### [WHAT IS BEING ASKED]
Copy exactly the lines from the one containing "Viewport: 1068px width, 324px height." through the last line of the records below, both included, and leave out the pictures.

### [PROVIDED ENTRIES]
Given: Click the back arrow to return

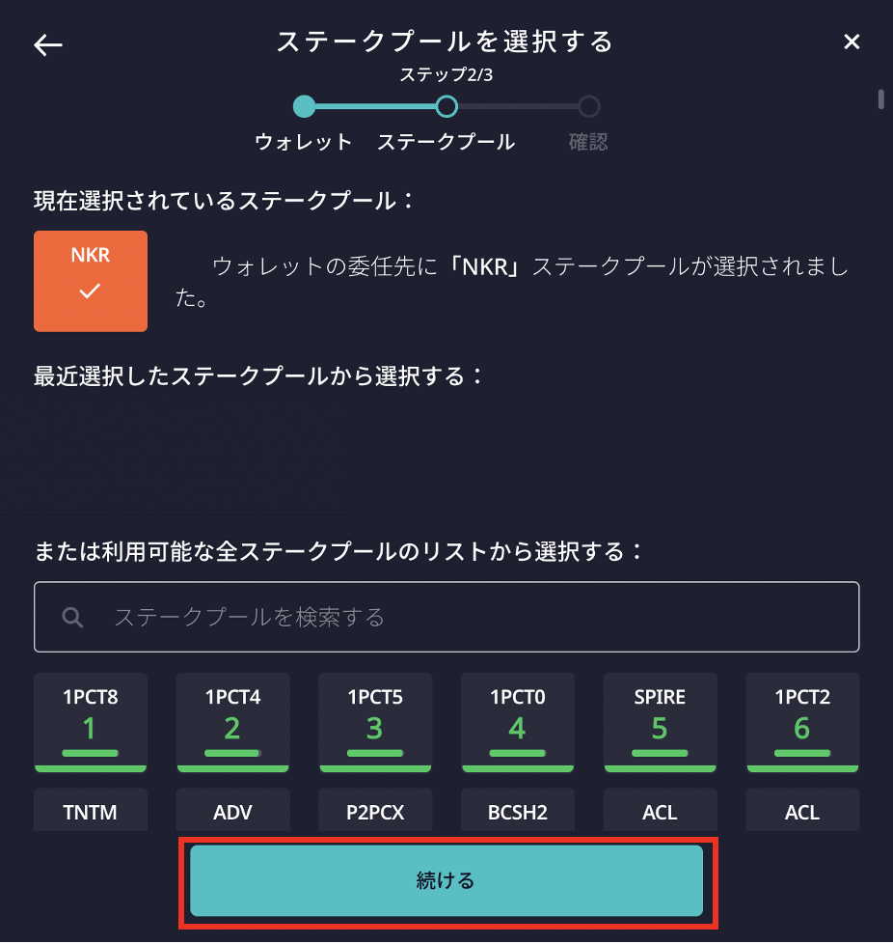Looking at the screenshot, I should (x=46, y=42).
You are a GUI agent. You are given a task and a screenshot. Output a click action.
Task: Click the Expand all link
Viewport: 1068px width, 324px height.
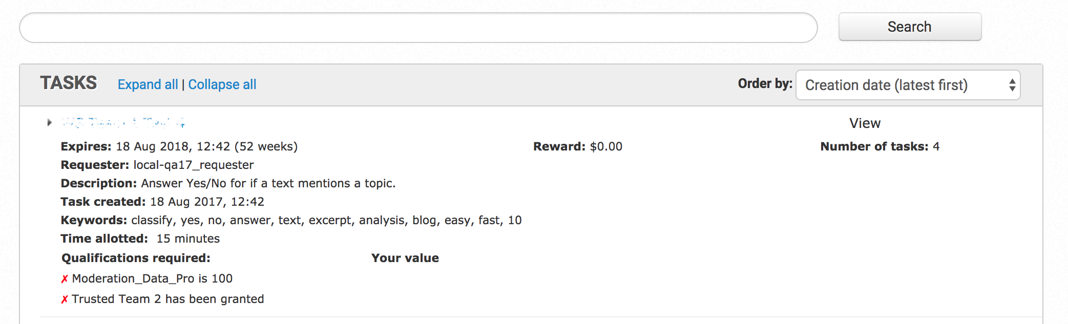tap(148, 84)
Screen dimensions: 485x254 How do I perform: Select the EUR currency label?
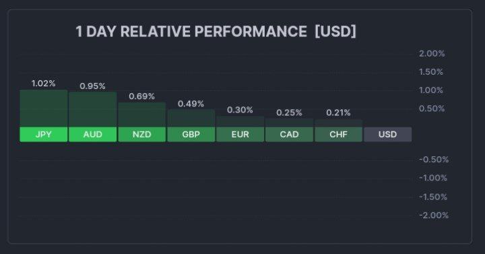[x=240, y=134]
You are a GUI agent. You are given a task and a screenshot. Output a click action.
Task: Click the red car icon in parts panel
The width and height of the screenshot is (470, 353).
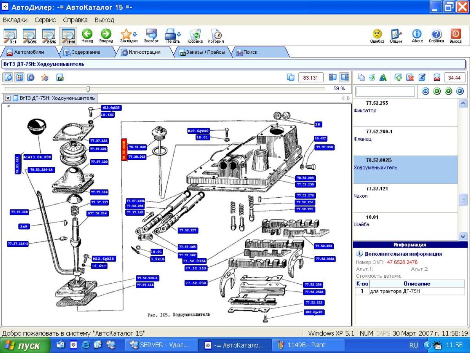click(x=437, y=78)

### [WRITTEN SOLUTION]
Viewport: 1068px width, 324px height.
tap(148, 84)
Screen dimensions: 485x254 How do I perform: Select the EUR currency label?
[x=240, y=134]
You are a GUI agent. You are given a task and a screenshot. Output a click action.
Task: Click the red car icon in parts panel
The width and height of the screenshot is (470, 353).
click(x=437, y=78)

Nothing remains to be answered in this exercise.